== Extracted data
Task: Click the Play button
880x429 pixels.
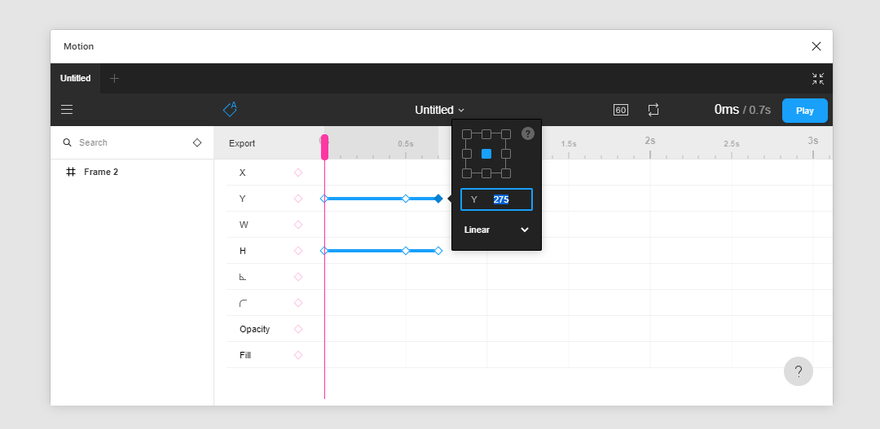Action: 805,111
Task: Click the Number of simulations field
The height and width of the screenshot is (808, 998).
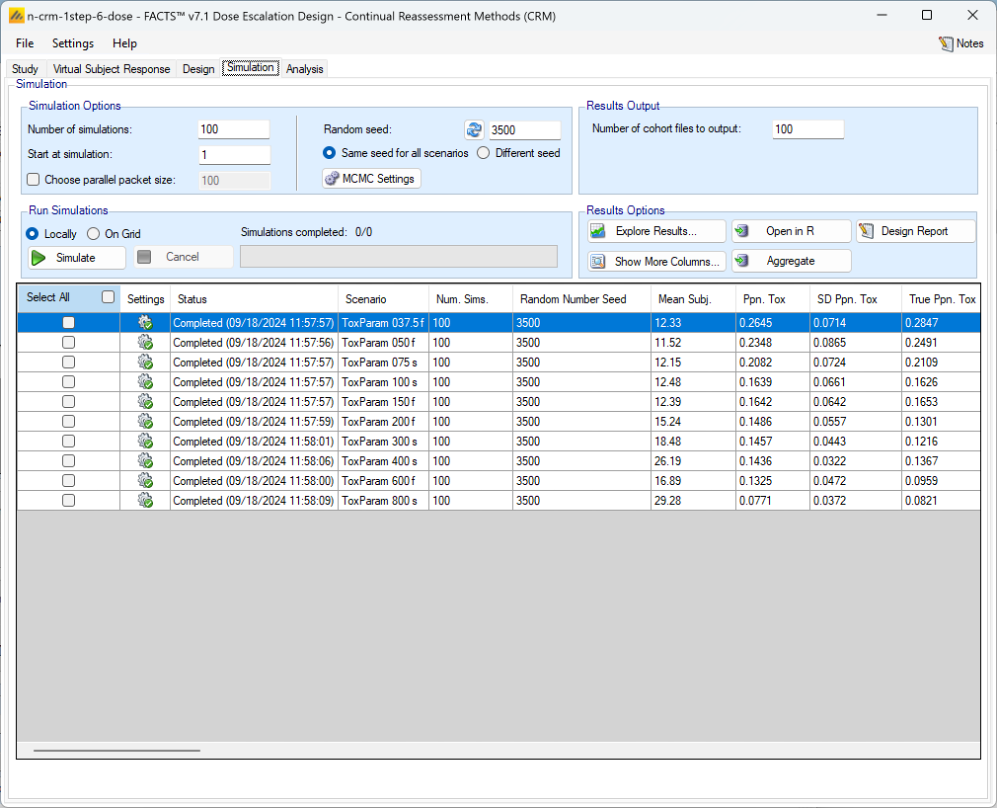Action: point(234,129)
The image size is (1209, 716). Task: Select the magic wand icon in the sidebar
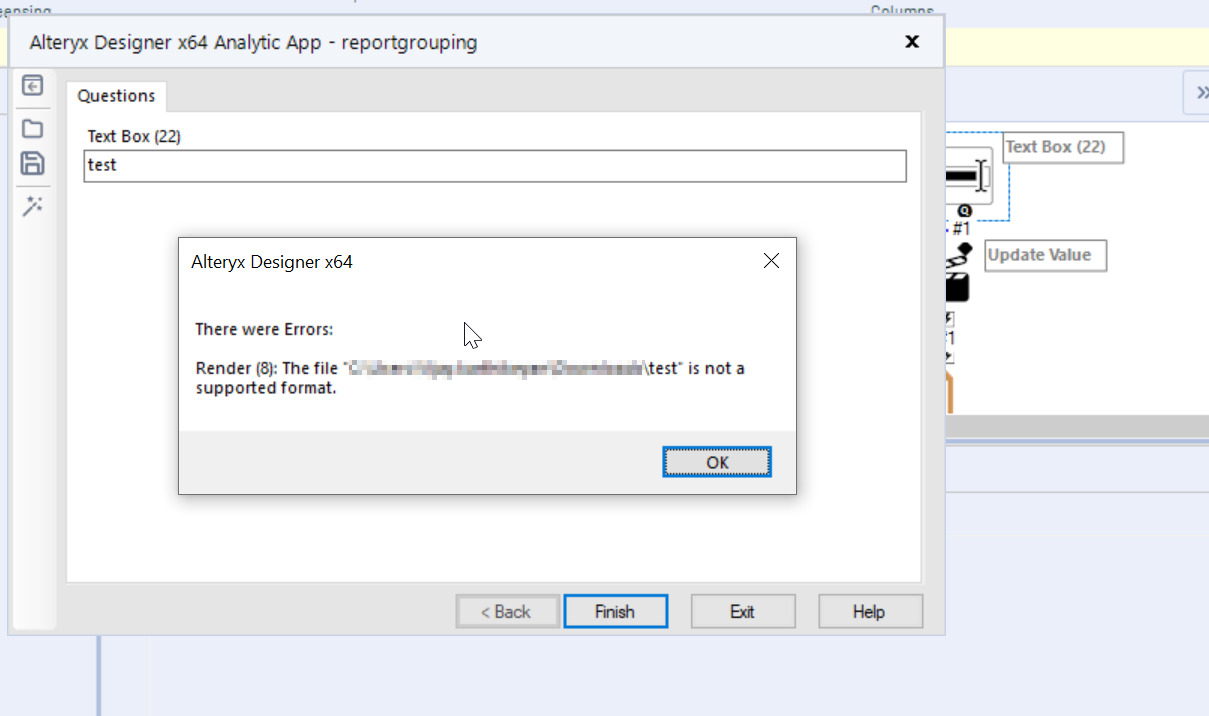[33, 206]
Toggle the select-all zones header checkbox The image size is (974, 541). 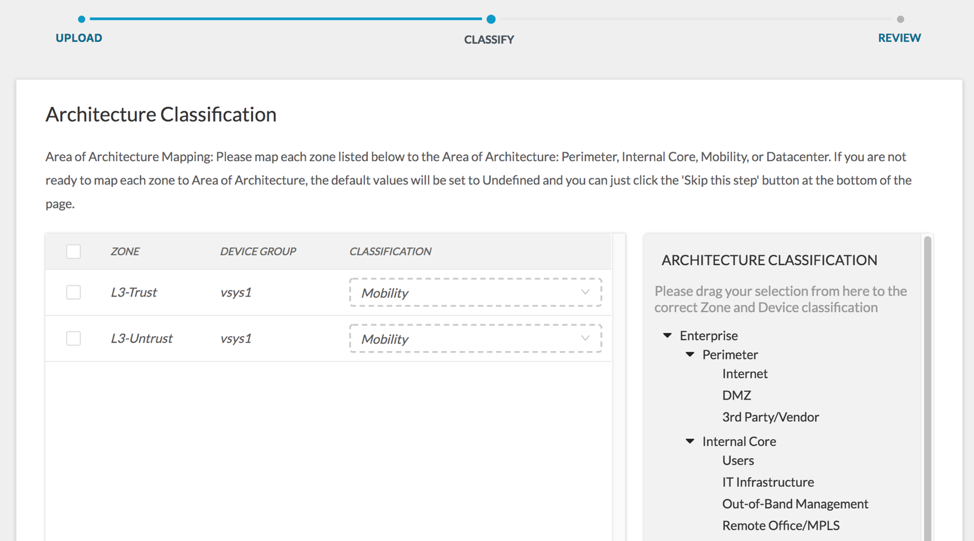click(74, 251)
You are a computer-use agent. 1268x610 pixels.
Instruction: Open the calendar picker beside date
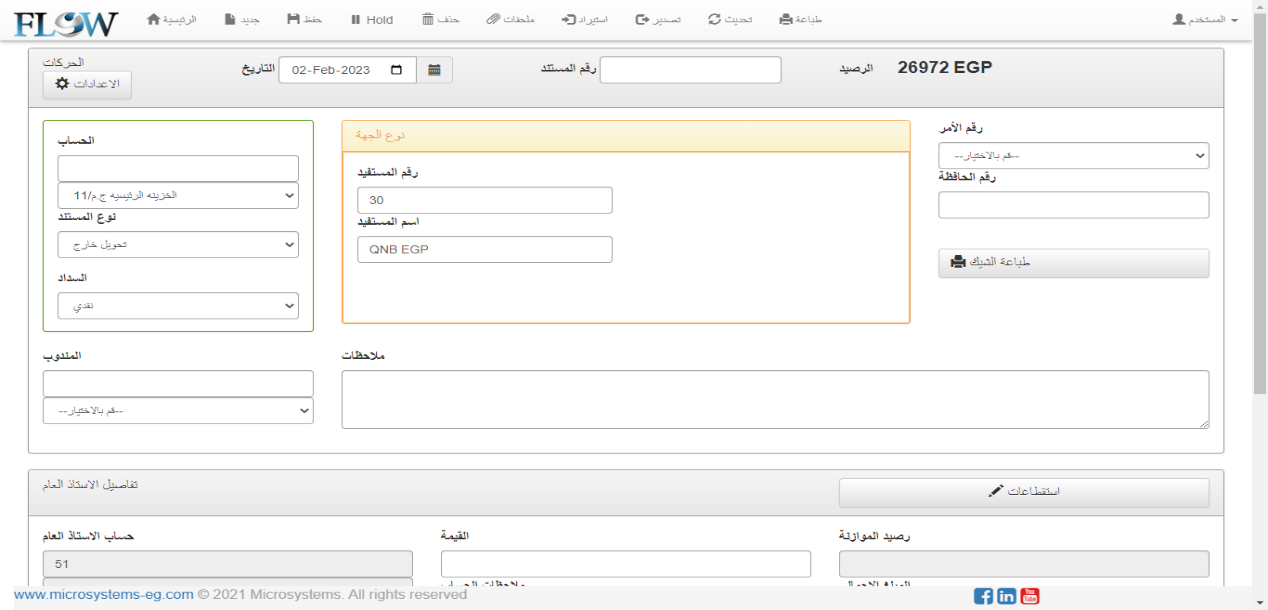coord(434,70)
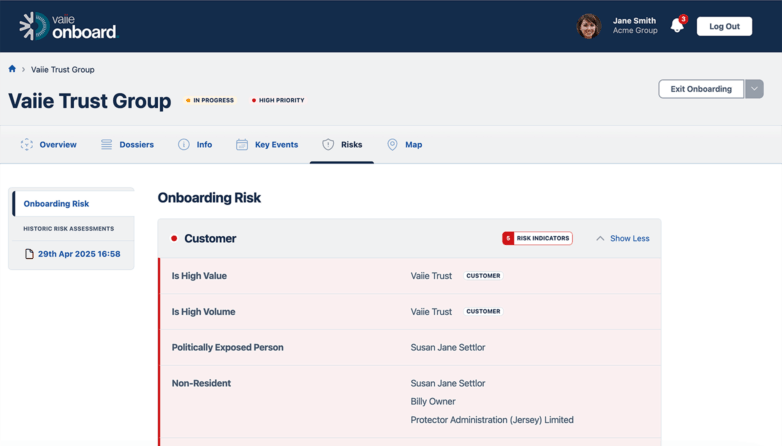This screenshot has height=446, width=782.
Task: Open the Exit Onboarding dropdown arrow
Action: (755, 89)
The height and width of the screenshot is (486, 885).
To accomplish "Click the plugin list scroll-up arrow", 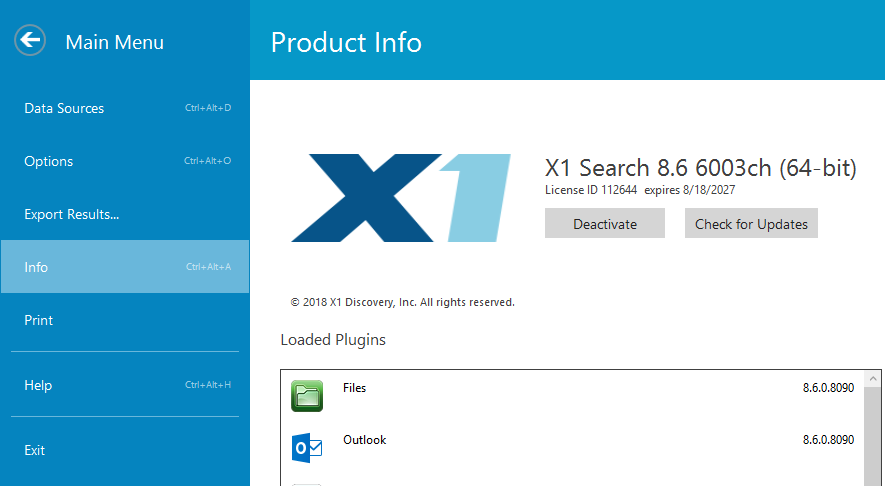I will [x=872, y=380].
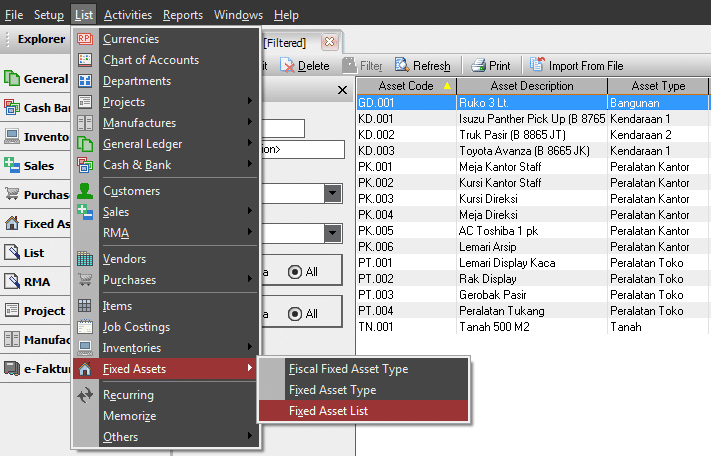The image size is (711, 456).
Task: Click the Import From File icon
Action: 537,66

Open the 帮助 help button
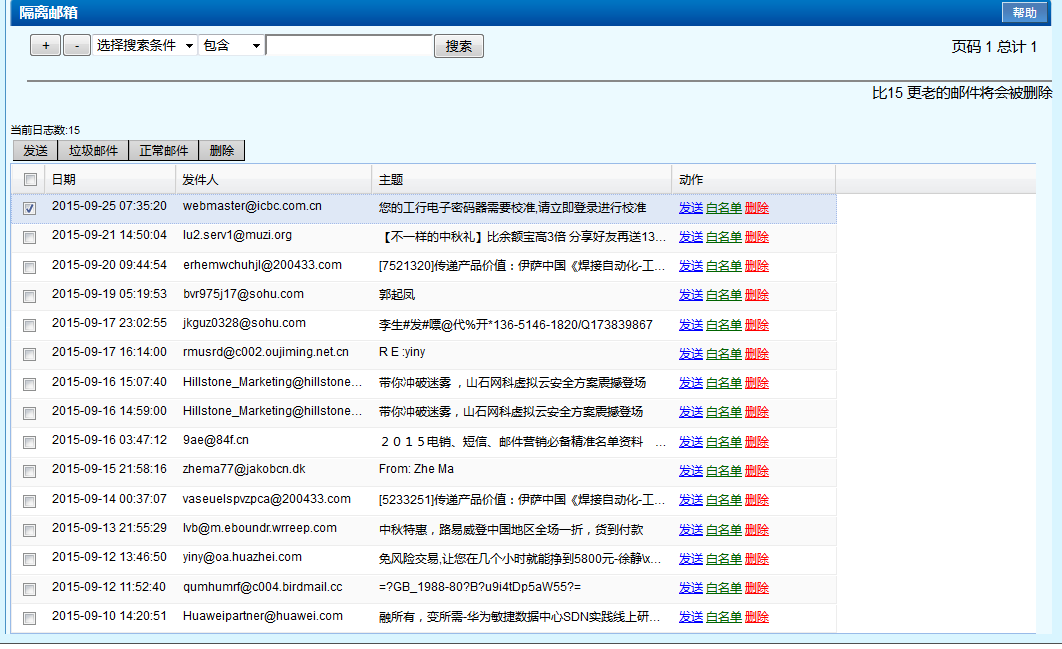[1024, 12]
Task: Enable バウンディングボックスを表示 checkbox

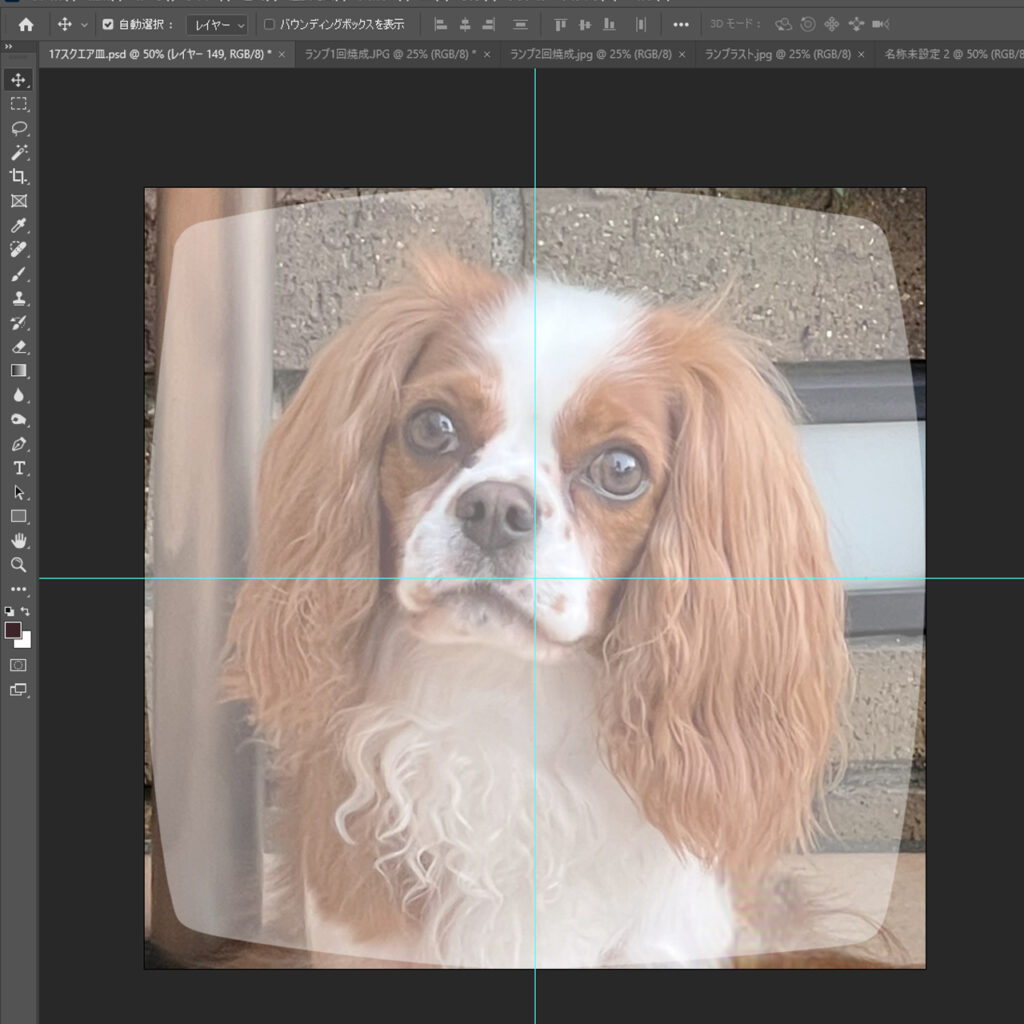Action: point(269,25)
====
(What this task involves) This task calls for restating, word for word, each line from the line holding "Open the 帮助 help button" through the end of the material, pictures left out.

(Your response)
Open the 帮助 help button
[1024, 12]
Task: Enable バウンディングボックスを表示 checkbox

Action: point(269,25)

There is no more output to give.